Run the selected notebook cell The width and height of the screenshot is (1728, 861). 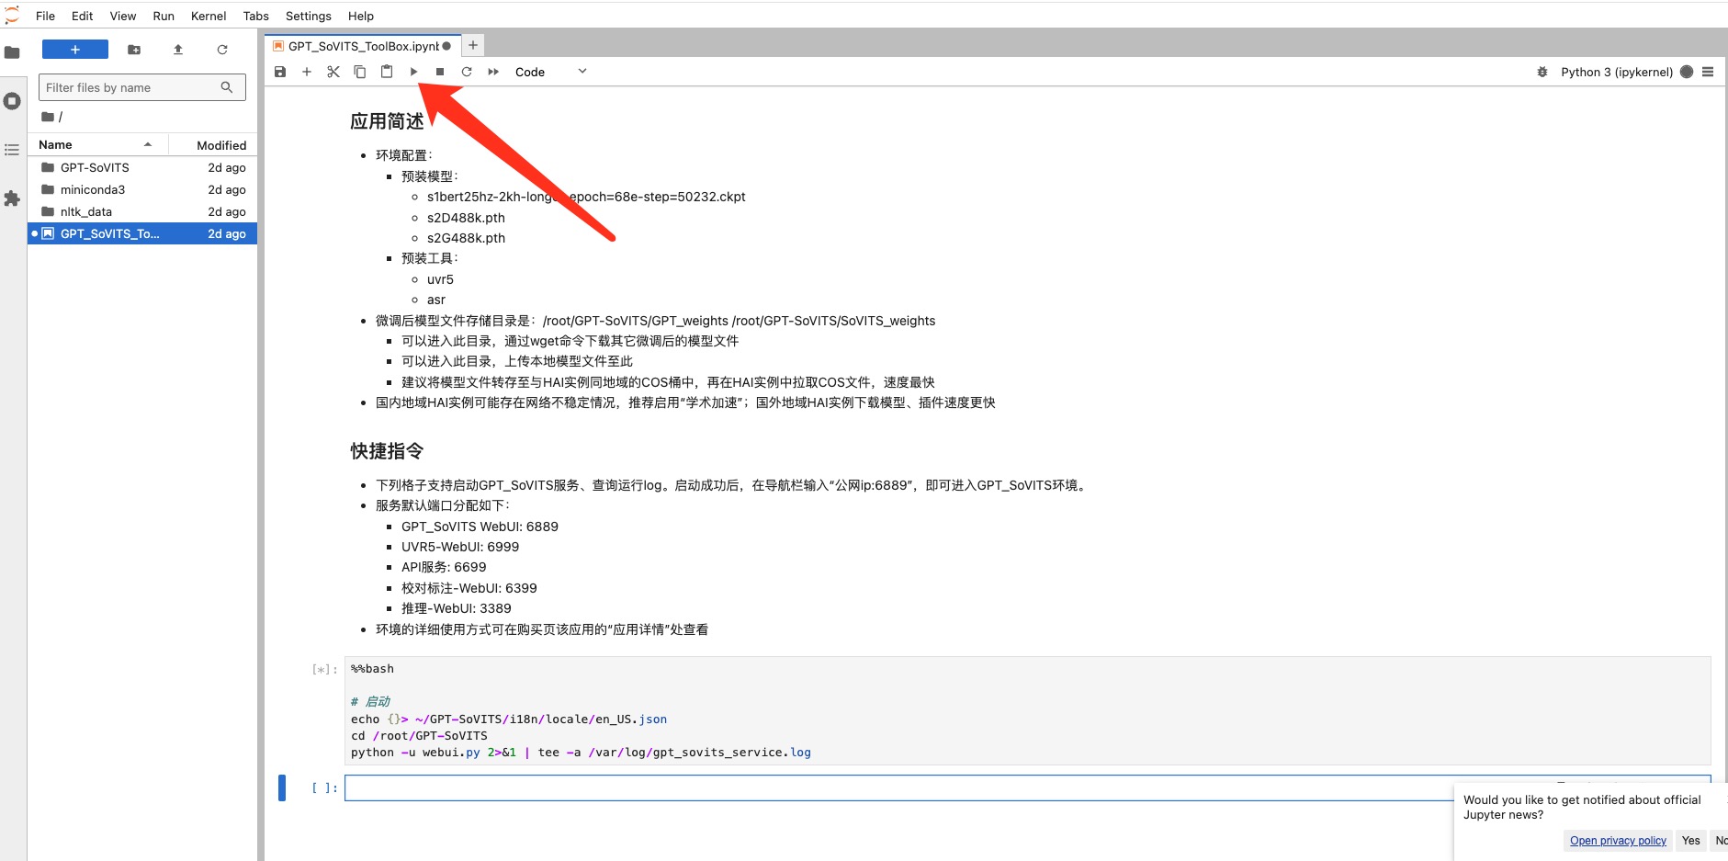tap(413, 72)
---
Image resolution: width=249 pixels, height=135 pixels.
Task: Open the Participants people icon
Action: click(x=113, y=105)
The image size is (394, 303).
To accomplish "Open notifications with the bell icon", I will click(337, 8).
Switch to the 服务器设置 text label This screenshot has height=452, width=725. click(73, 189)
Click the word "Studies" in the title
...
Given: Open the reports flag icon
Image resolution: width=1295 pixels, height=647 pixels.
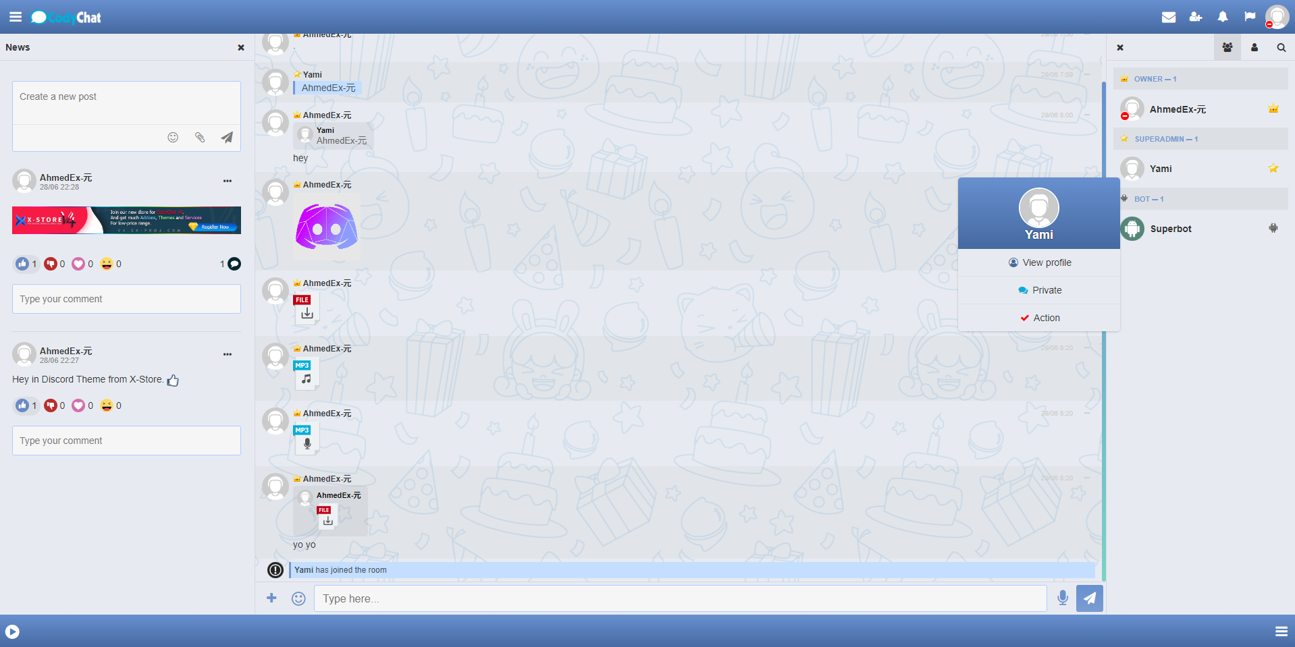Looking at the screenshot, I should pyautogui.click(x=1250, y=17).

- [Direction] Return every line in the listing above that contains the string "resolution", copying each one whole. Case counts.

- [Exercise answer]
Image resolution: width=249 pixels, height=135 pixels.
Image resolution: width=1295 pixels, height=647 pixels.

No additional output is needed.